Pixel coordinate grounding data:
Content starts
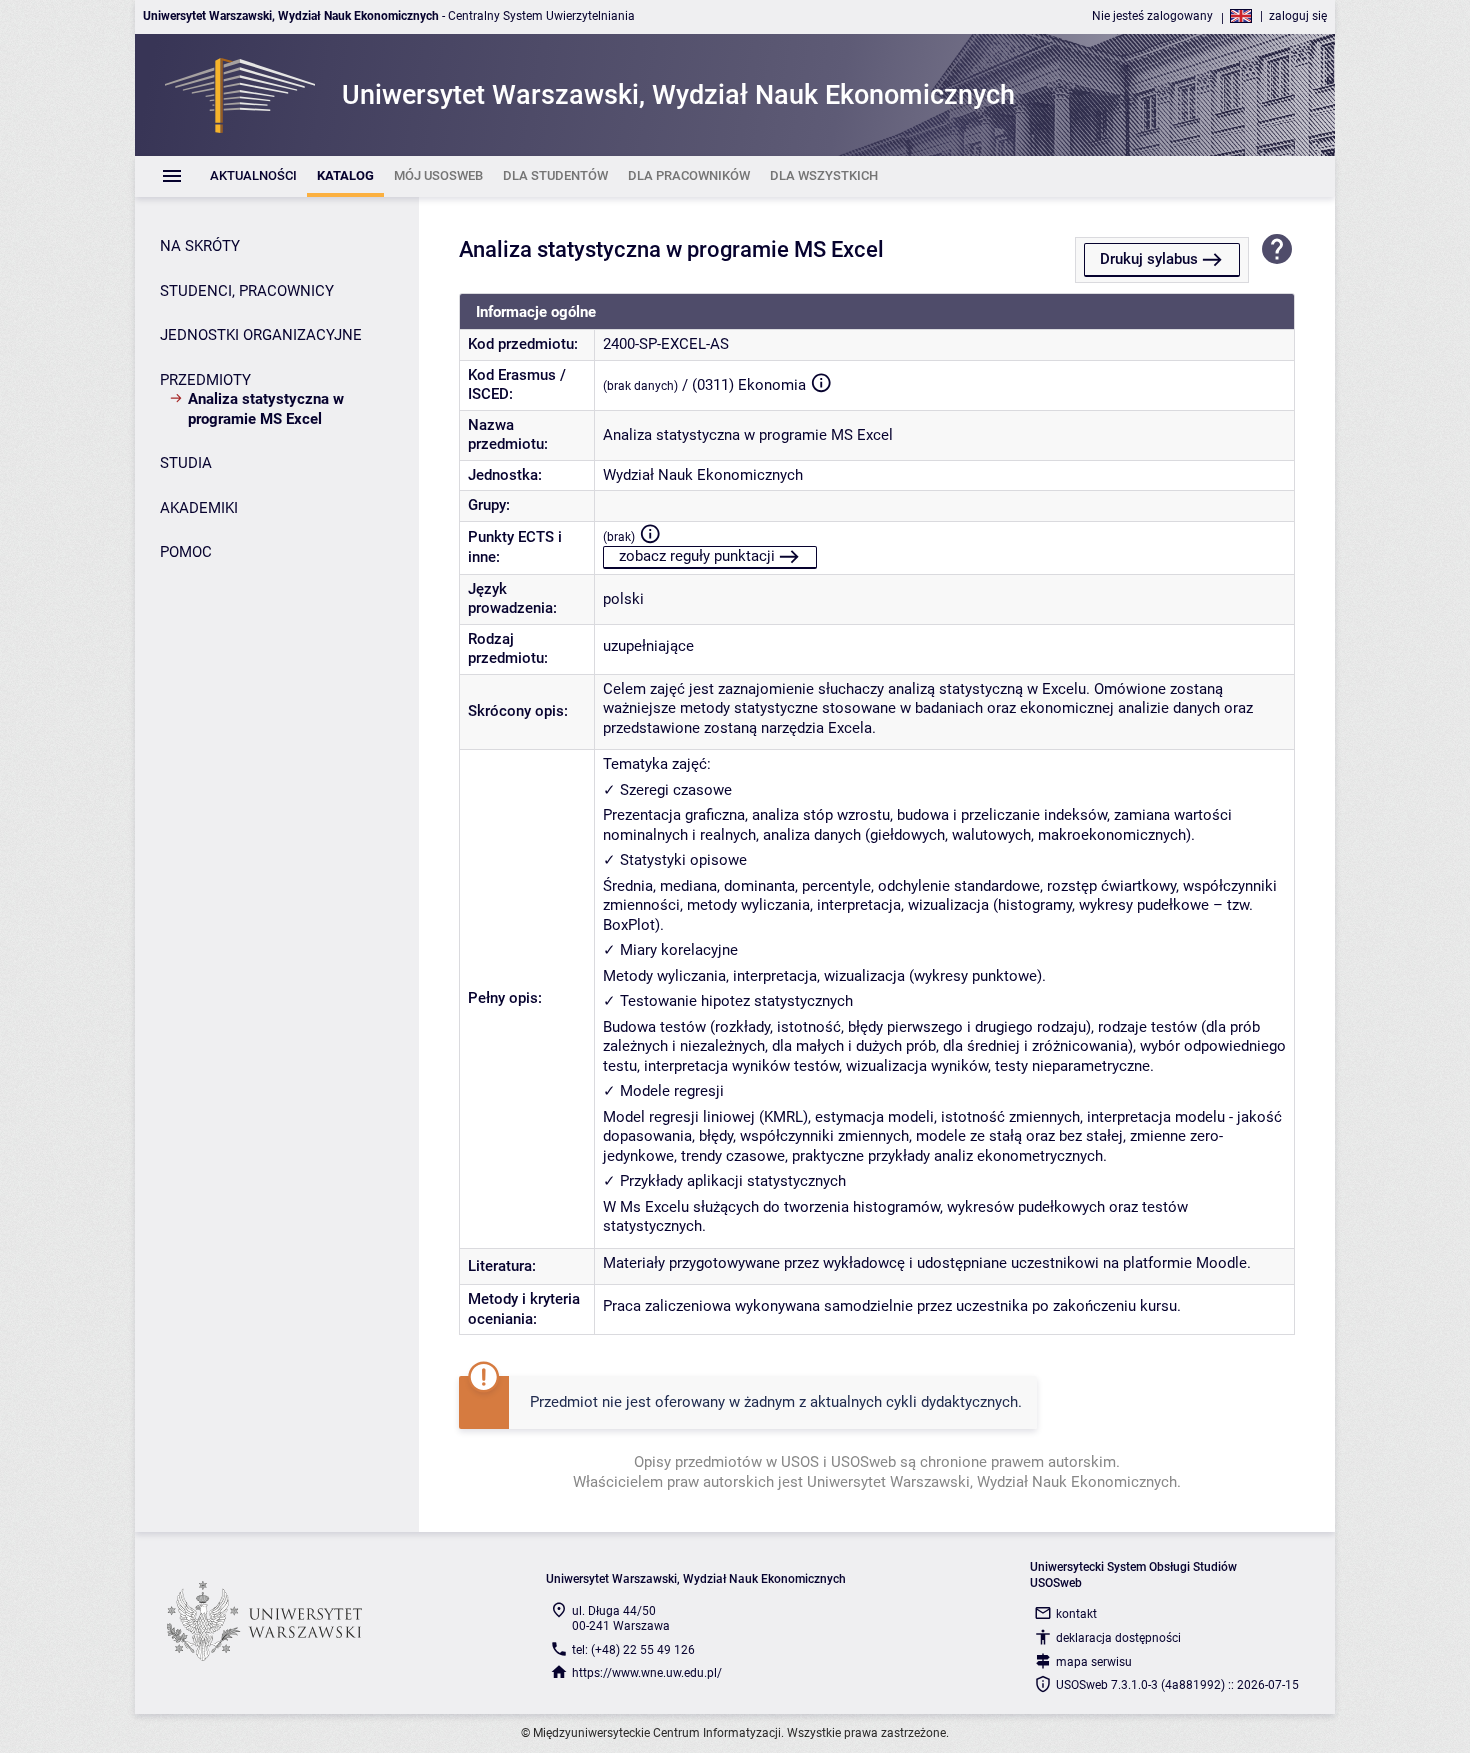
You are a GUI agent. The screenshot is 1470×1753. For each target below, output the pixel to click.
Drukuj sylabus (1149, 259)
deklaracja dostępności (1118, 1638)
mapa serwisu (1094, 1662)
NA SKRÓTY (200, 246)
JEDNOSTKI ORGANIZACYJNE (261, 335)
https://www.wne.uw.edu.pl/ (647, 1673)
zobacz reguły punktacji (697, 556)
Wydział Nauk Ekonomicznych (703, 475)
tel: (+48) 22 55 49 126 (633, 1650)
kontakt (1076, 1614)
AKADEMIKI (199, 508)
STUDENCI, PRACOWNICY (247, 291)
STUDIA (186, 463)
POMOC (186, 552)
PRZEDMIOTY (205, 380)
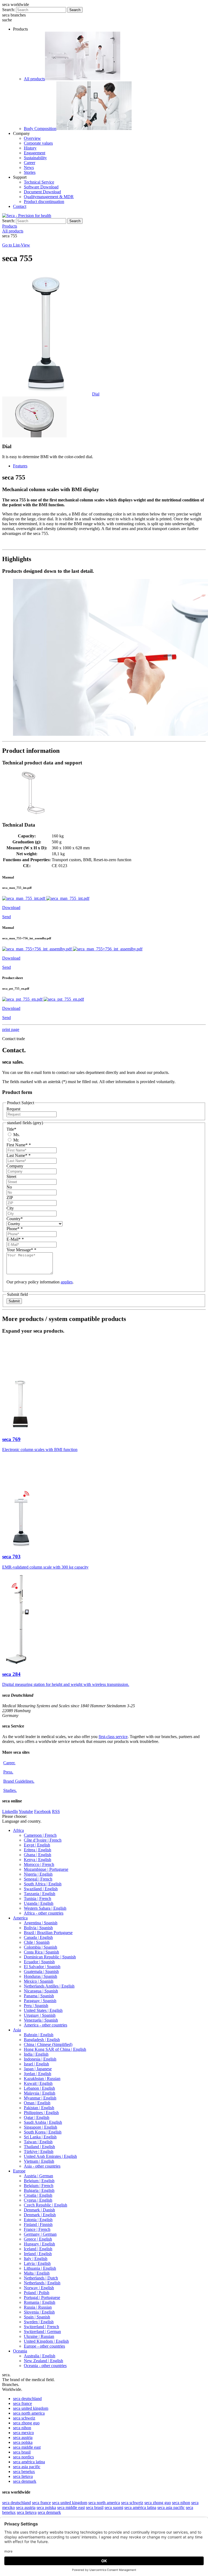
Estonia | (38, 2219)
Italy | (35, 2258)
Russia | (38, 2307)
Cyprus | (38, 2200)
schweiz (24, 2418)
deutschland (27, 2398)
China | (48, 2044)
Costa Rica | (41, 1952)
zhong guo (26, 2423)
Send (6, 916)
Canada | (38, 1937)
Content ends
- **TASK TO CARRY OUT**
Please transcribe exactly the lines from the one containing "Wydział Nauk Ekonomicznych (703, 475)" through the last line of the records above, both included, and leave out every picture.

- **COMPLETED TASK**
Wydział Nauk Ekonomicznych (703, 475)
tel: (+48) 22 55 49 126 (633, 1650)
kontakt (1076, 1614)
AKADEMIKI (199, 508)
STUDENCI, PRACOWNICY (247, 291)
STUDIA (186, 463)
POMOC (186, 552)
PRZEDMIOTY (205, 380)
Estonia | (38, 2219)
Italy | (35, 2258)
Russia | (38, 2307)
Cyprus | (38, 2200)
schweiz (24, 2418)
deutschland (27, 2398)
China | (48, 2044)
Costa Rica | (41, 1952)
zhong guo (26, 2423)
Send (6, 916)
Canada | (38, 1937)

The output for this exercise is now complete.